Mais par ailleurs, on peut noter deux faits divers inquiétants, chacun dans son genre, qui ont à voir avec le sujet qui nous occupe, de façon indirecte.
Dans un collège de l’arrière-pays niçois, la marchandise frelatée qui ose prendre le nom de laïcité a été brandie par des sites d’extrême-droite (dont j’ai découvert à cette occasion les noms baroques comme « démocratie participative », l’un des plus ignobles !- et je me garde bien de donner des liens !) pour dénoncer l’inscription d’une poésie arabe chantée lors d’un répertoire musical en classe de cinquième, reprenant des protestations de parents (minoritaires). A vrai dire, ce lamentable incident, dont parle ici un enseignant du collège, a en principe peu à voir avec la religion, d’autant que le poème en question vient de ce moment de tolérance et d’ouverture qu’a pu pendant quelques années l’Andalousie arabe et qu’il vante l’amour, qu’il a été chanté aussi en hébreu et par la grande chanteuse libanaise Fayruz (chrétienne). Mais l’amalgame arabe=islam=islamisme se répand vite sur les réseaux sociaux et plonge les acteurs concernés dans la consternation, avec un relatif silence des autorités de l’éducation nationale. Ici ou là, des projets existent pour mettre en avant les périodes de rencontres entre civilisations (dont les religions sont une composante), le danger serait l’auto-censure et la crainte de se voir attaqué à la fois par les faussaires de la laïcité et par ceux qu’on pourrait appeler « fondamentalistes » de la laïcité sans doute à tort puisqu’ils ne respectent pas en réalité les fondamentaux des grandes figures de la laïcité française (Ferry, Briand, Jaurès). L’initiative d’ouverture culturelle de cette enseignante de musique allait tout à fait dans le développement du respect mutuel, interculturel, et cela dérange les identitaires de tous bords.

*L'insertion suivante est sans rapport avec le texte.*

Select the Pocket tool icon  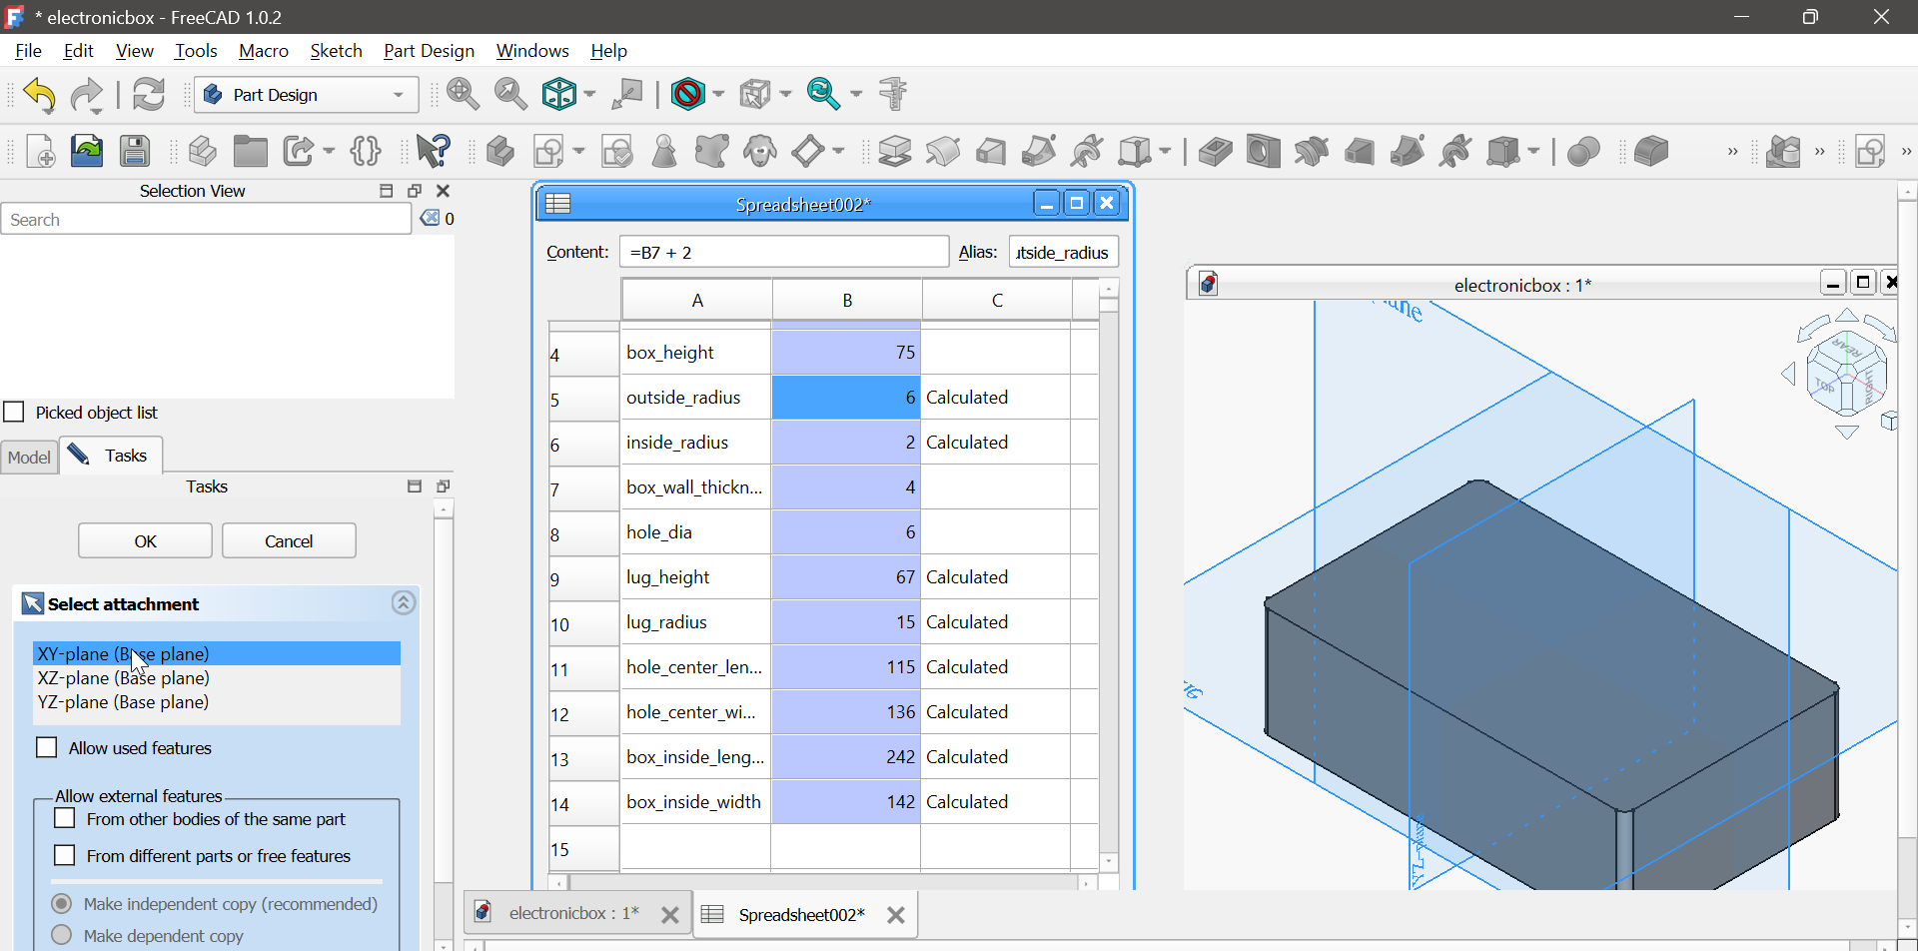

Un autre fait divers sur lequel je m’exprime avec prudence, ne connaissant pas l’affaire autrement que par des articles de presse : des enseignants d’une école primaire en Gironde avaient emmené leurs élèves voir un dessin animé, la veille des vacances, L’Etoile de Noël qui au lieu d’être une simple histoire d’animaux racontait surtout la Nativité. Voyant cela, les enseignants ont interrompu le film et ramené les élèves dans leur école. Outre le fait qu’il est peu professionnel d’emmener des élèves voir un film sans se renseigner davantage sur son contenu (il suffit de voir par exemple le lien : https://fr.aleteia.org/2017/11/12/letoile-de-noel-un-cadeau-en-dessin-anime/ pour en savoir un peu plus, ne peut-on contester la brutalité d’une interruption, les risques d’incompréhension de la part de beaucoup d’élèves, alors même qu’il aurait été bien plus fructueux de discuter du contenu, en triant entre croyances et réalité avérée, en montrant la signification de ce mythe chrétien (non sans résonance avec certaines situations dramatiques d’aujourd’hui)… ? Il faudrait en savoir plus sur ce qui s’est dit, mais il y aura certainement eu des carences d’explication en amont, où on aurait peut-être alors évoqué une histoire qui ne signifie pas la même chose selon qu’elle reste une belle histoire ou qu’elle est fondatrice d’une religion. Pour ma part, totalement incroyant depuis bien longtemps, j’ai toujours eu le souci auprès de mes élèves de leur permettre de décoder en particulier le christianisme et me suis réjoui quand j’ai vu que la Bible entrait au programme et que des manuels contenaient des extraits des Évangiles (le bon Samaritain par exemple ou le plus singulier Fils prodigue à l’interprétation complexe). Tant pis s’il existe encore des adeptes d’une « laïcité de combat » qui hier interdisaient la présence des éditions Bayard dans les écoles et aujourd’hui ne savent pas distinguer les situations et les contextes et donnent un brevet de laïcité à madame Le Pen comme l’a fait honteusement Elisabeth Badinter il y a quelques années.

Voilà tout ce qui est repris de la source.